Consulting Agreement, dated December 29, 2011, between the Registrant and Datacom Communications L.R. Ltd.
Exhibit 4.6
Consulting Agreement, dated December 29, 2011, between the Registrant and Datacom Communications L.R. Ltd.
This Consulting Agreement (the "Agreement") is entered into as of December 29, 2011, by and between RRsat Global Communications Network Ltd., a company incorporated under the laws of the State of Israel, with its principal office at XXxxx Xxxxxxxx, Xxxxx Xxxxxx, X.X. Xxx 0000, Xxxxxxx Xxxx 00000, Xxxxxx (the "Company"), and Datacom Communications L.R. Ltd., a company incorporated under the laws of the State of Israel, with its principal office at Hagoren Industrial Park, Omer, Israel (Company No. 512587817) (the "Service Provider").

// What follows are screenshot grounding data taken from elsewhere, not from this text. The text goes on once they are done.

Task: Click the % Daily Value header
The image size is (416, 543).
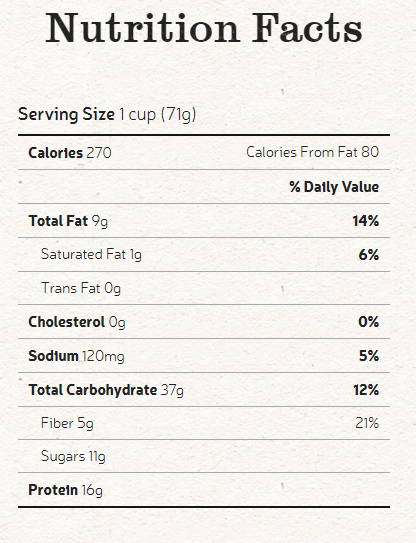Action: [334, 187]
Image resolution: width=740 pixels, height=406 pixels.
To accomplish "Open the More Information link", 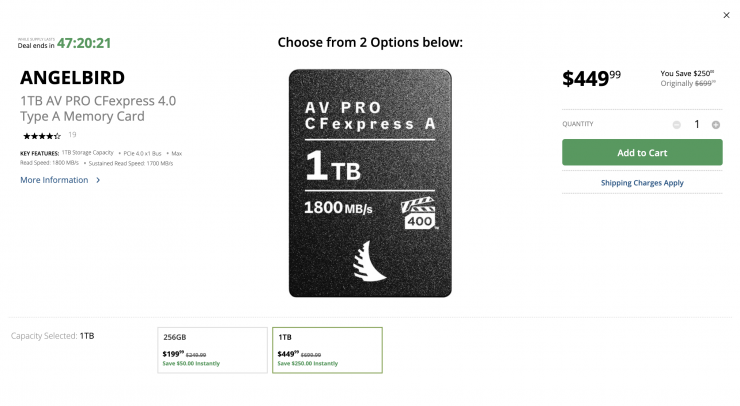I will (54, 180).
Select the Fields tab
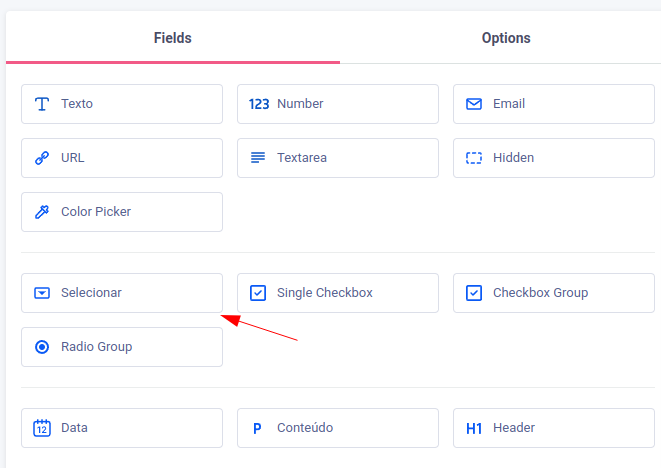The width and height of the screenshot is (661, 468). pos(172,38)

Whereas, pursuant to a Services Agreement between the Company and the Service Provider, dated March 15, 2006, as amended by Amendment No. 1 to the Services Agreement, dated October 5, 2006 (as amended, the "Services Agreement"), the Service Provider, which is wholly owned by Xxxxx Xxxxx ("Rivel"), is providing services to the Company including chief executive officer services of Rivel;
Whereas, on the date hereof, the Company and the Service Provider are entering into Amendment No. 2 to the Services Agreement, pursuant to which, among other things, the Services Agreement shall be extended through June 30, 2012; and
Whereas, the Company wishes to retain the services of the Service Provider, pursuant to which, upon the termination of the Services Agreement on June 30, 2012, the Service Provider shall provide the Company with certain consulting services pursuant to the terms and conditions set forth in this Agreement, and the Service Provider expresses its consent to render to the Company such services on such terms and conditions.
Now, Therefore, it is hereby agreed as follows:
1.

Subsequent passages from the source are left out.